What is a Preliminary Title Report?
The preliminary title report gives investors the first look into the property history. A brief report is usually provided with the history, which can give insight into any liens or other claims which could complicate the sales process.
A preliminary title report will show three critical points of information about a property for auction that can ultimately educate a purchaser’s decision. The report will show who owns the property, who holds a lien on the property, and if there are any outstanding taxes due. Without the report, a potential buyer could walk into problems they never anticipated, adding thousands of dollars to the price they did not expect.

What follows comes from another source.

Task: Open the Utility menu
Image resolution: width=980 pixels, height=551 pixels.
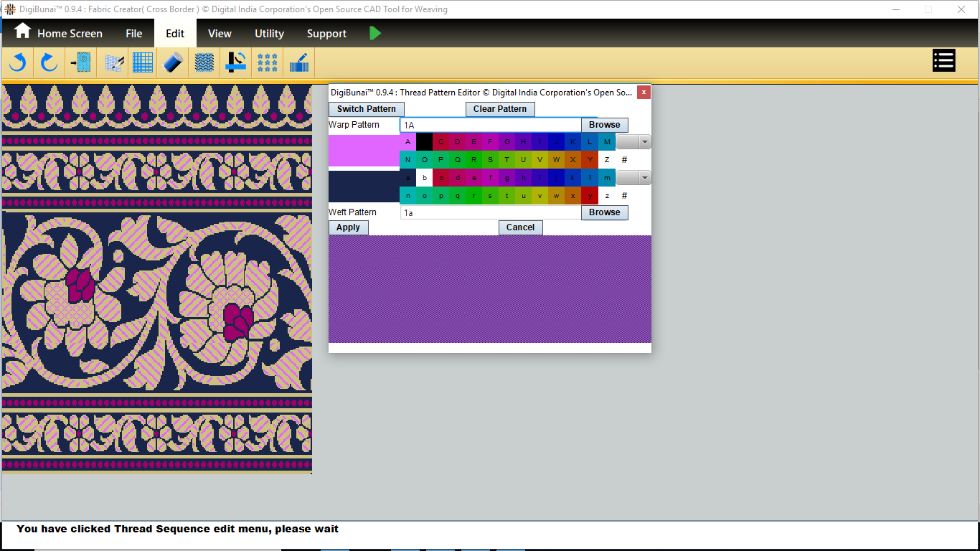Action: coord(269,34)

Why You Need a Preliminary Title Report
While new investors may be wondering “what is a title report?” experienced real estate buyers understand how valuable a preliminary title report is. Doing diligent research on a future investment property can unlock long-term real estate benefits that can eventually lead to a steady passive income stream over time.

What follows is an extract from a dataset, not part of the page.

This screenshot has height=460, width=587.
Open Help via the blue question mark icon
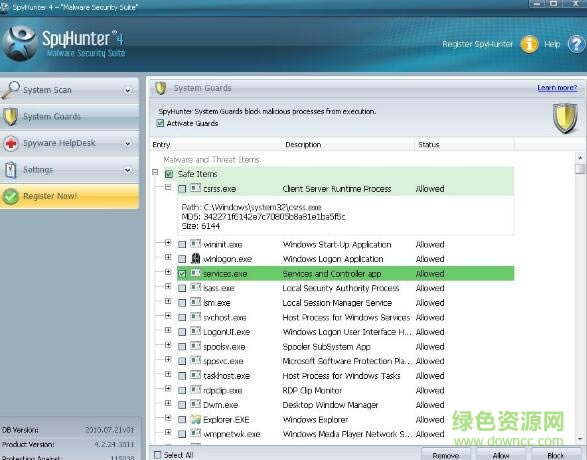[x=576, y=45]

The preliminary title report alerts home buyers about any issues they may face under contract. This includes any liens placed on the home by homeowner’s associations or workmen who have completed work on the home, as well as the back taxes owed to local governments. In most situations, these costs cannot be financed as part of the home purchase, meaning real estate investors must pay these costs out of pocket. If they do not pay the costs, the transaction cannot be consummated and could lead to the complete collapse of the sale.
How to Get a Preliminary Title Report
Once an investor has identified a potential bank-owned home as an investment, it’s time to get the preliminary title report. There are two ways to get the report: through a public records search or through a title company.

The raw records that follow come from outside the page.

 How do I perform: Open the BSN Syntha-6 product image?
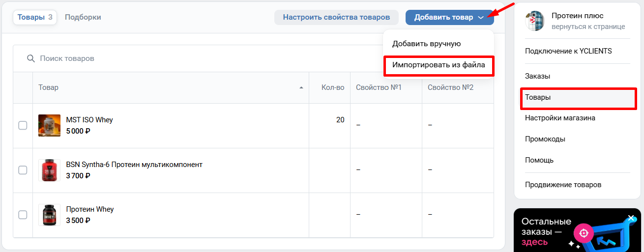49,170
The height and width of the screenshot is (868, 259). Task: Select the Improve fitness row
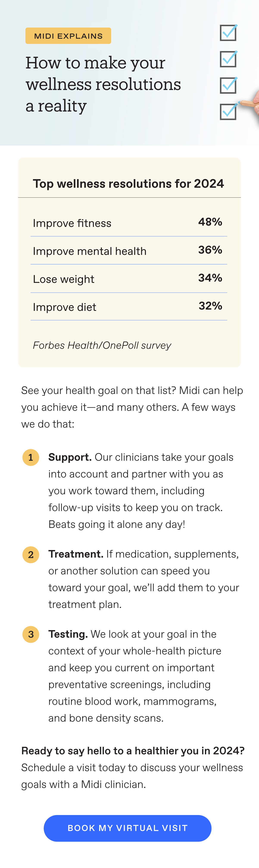tap(129, 222)
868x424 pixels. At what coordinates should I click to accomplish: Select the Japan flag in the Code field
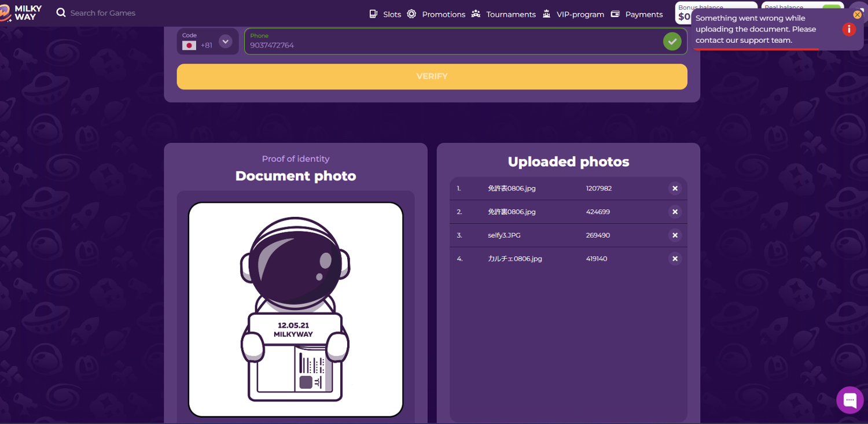(x=189, y=45)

If the title report is not included in the listing, investors can usually search the public records for the property history. In many cases, potential real estate investors can get a preliminary title report from the county recorder, county clerk, or county real estate office. While searching is free, getting a copy of the report usually costs a nominal fee. The fees vary from county to county, but the value that a report can provide far outweighs the price.
The other option to get a preliminary title report is by working with a title company. Although buyers will ultimately need a title company to do the title work and purchase title insurance, the title company will complete the same pre-purchase research as the buyer from public records. Once real estate investors understand how to obtain a preliminary title report, they can save hundreds of dollars by doing the work themselves.
Possible Problems Found by a Title Report
The most important reason to get a preliminary title report before placing a bid on any home is to identify potential complications to buying. The most common problems a report can identify are claims to the home, liens placed on the property, any back taxes owed, and the rules governing the land.
Seller’s right to the property: A preliminary title report can ensure that the seller has the right to transact on the property, either through a foreclosure sale or other terms. If another party puts a claim against the title, it may have to go through the courts before it can be sold.
Property liens: Several parties can put a lien against the home, including the mortgage company, the homeowner’s association, or even contractors who were not paid for completed work. The preliminary title report will show any active liens that will need to be resolved before the deed can change hands, letting investors plan for any issues.
Back taxes owed on the property: Before a title deed can change hands, local governments may require any back taxes to be settled. A preliminary title report will identify any liens based on tax obligations the buyer will need to pay before getting the keys, which could make a major difference in a purchase decision.
Easements: Some properties may have easement requirements, where others are allowed access for a variety of reasons. Getting a preliminary title report will identify easements and either allow the buyer to know about them ahead of time, or pull the original agreement to dispute it.
Covenants, Conditions, and Restrictions: Although rare, some properties may be governed by covenants, conditions, and restrictions (also known as CC&R). The preliminary title report will show all the potential concerns a new owner could face, including architecture restrictions, historic district requirements, or other rules looming over the property.
While investing in properties can yield several real estate benefits, it may also come with a number of frustrations. By pulling the preliminary title report as part of the due diligence process, investors can get an idea of the liens and limitations of a property, leading to an educated decision on whether or not it would be a productive asset in their portfolio.